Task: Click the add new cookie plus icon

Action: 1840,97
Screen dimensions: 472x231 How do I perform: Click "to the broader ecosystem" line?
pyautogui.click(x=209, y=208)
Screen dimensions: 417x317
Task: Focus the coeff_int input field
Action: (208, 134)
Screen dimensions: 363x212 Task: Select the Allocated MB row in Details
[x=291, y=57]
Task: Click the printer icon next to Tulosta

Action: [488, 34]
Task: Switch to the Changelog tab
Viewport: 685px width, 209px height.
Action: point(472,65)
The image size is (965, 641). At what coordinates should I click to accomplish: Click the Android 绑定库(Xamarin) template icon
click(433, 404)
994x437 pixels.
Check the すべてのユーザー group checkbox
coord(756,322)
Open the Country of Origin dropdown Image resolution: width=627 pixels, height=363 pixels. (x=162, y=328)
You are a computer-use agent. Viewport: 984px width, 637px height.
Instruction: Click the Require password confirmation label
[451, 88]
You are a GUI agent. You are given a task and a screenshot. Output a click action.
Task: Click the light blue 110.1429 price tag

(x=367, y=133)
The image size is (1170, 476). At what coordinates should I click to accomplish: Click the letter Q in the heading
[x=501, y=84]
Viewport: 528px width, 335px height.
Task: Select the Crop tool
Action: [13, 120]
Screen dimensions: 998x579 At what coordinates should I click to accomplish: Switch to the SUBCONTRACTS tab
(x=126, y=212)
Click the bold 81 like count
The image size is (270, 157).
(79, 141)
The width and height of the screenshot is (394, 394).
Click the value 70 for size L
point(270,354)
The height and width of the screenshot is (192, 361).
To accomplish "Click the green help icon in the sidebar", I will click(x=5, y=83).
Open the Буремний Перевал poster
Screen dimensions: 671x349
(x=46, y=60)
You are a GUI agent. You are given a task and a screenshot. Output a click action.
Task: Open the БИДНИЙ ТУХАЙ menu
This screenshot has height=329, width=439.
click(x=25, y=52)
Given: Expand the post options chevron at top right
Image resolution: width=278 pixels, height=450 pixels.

----------

* REQUIREMENT
Look for the line that contains "Task: Open the БИДНИЙ ТУХАЙ menu" in the entries above. Set it down, along with all later lines, exactly as written.

* FINAL ANSWER
Task: Open the БИДНИЙ ТУХАЙ menu
This screenshot has height=329, width=439.
click(x=25, y=52)
Given: Expand the post options chevron at top right
Image resolution: width=278 pixels, height=450 pixels.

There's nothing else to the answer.